In a front-page story of December 29, 2002, entitled, Did They Have to Die, The Sunday Oregonian found that 94 depressed and suicidal individuals who had been referred to the Oregon mental health system took their own lives, "under troubling circumstances such as delayed treatment, neglect, abandonment and other lapses in case management." While the article did not tie the suicides to the Death With Dignity Act, it did note that many of the suicides were not reported as suicides, and seriously questioned the Oregon Health System's efforts to protect the emotionally vulnerable.

 

"Official reports" in Netherlands also called into question

The Netherlands has also legalized euthanasia, ostensibly in a controlled environment, with physician oversight. Official records for the year 2002 found an 8% drop in the number of intentional deaths. But another government report, the Remmelink Report, has found that one in four Dutch euthanasia deaths are not voluntary and that 60 percent of physicians do not report cases in which they commit euthanasia, as required.

Sources outside the anti-euthanasia movement have documented these practices. On February 27, 2003, the Dutch television program Reporter aired an expose of this practice of "shortening lives" in the Netherlands.

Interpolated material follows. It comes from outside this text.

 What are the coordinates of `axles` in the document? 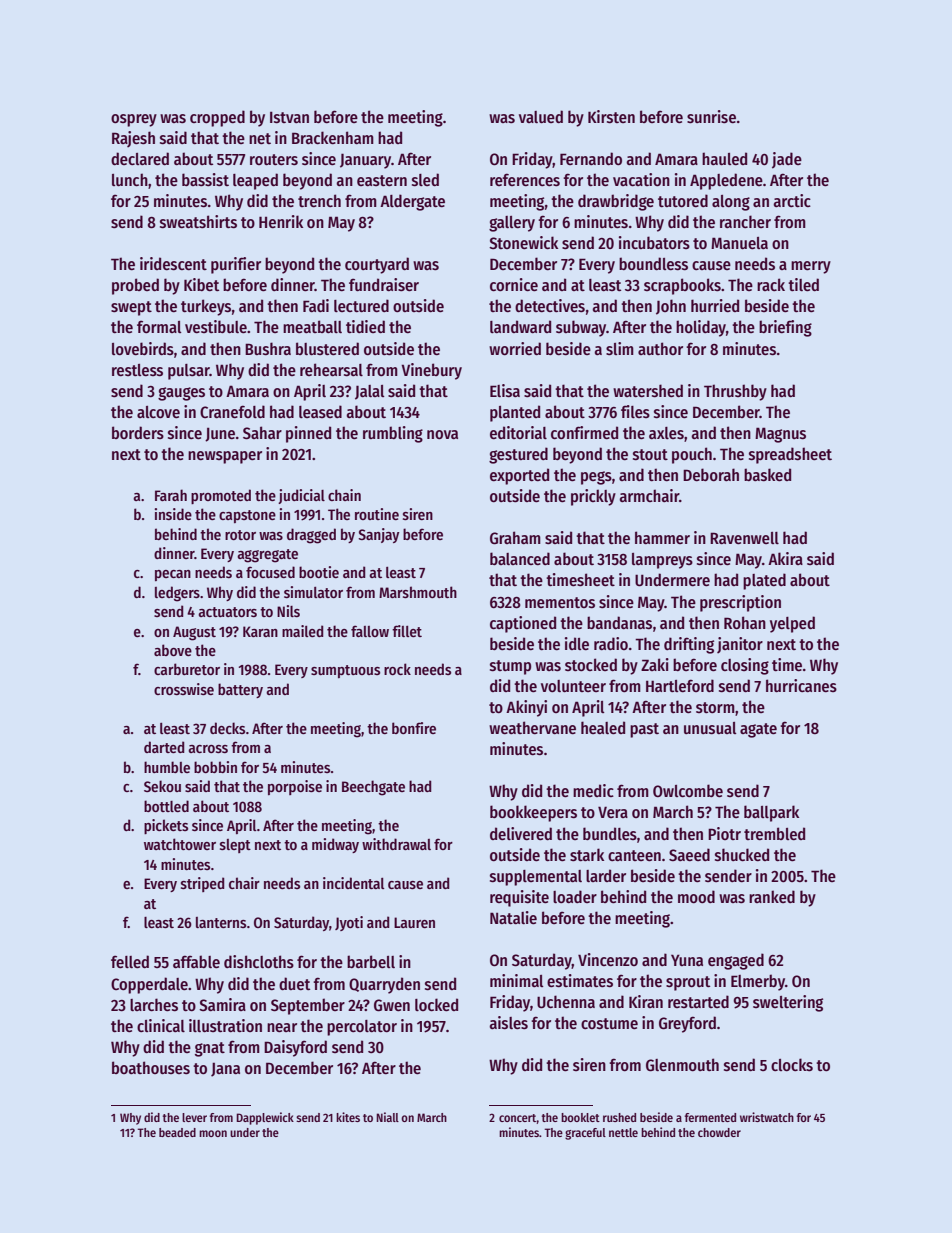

The program found that many thousands of cases of euthanasia were going unreported. According to the 355 lung specialists surveyed by the program, the official figures offered by the Dutch government are not to be trusted. Many doctors said they didn't report acts of euthanasia because they resent the "intrusion" of the euthanasia protocols and the duty to report. It is worth noting that in Oregon there is no penalty for non-reporting.

"Now, more than ever, it's up to doctors to stand up and say: 'We will never abandon a patient,'" Smith told American Medical News. He added that he would like Oregon physicians to put up plaques in their offices that read: "This is a euthanasia-free zone."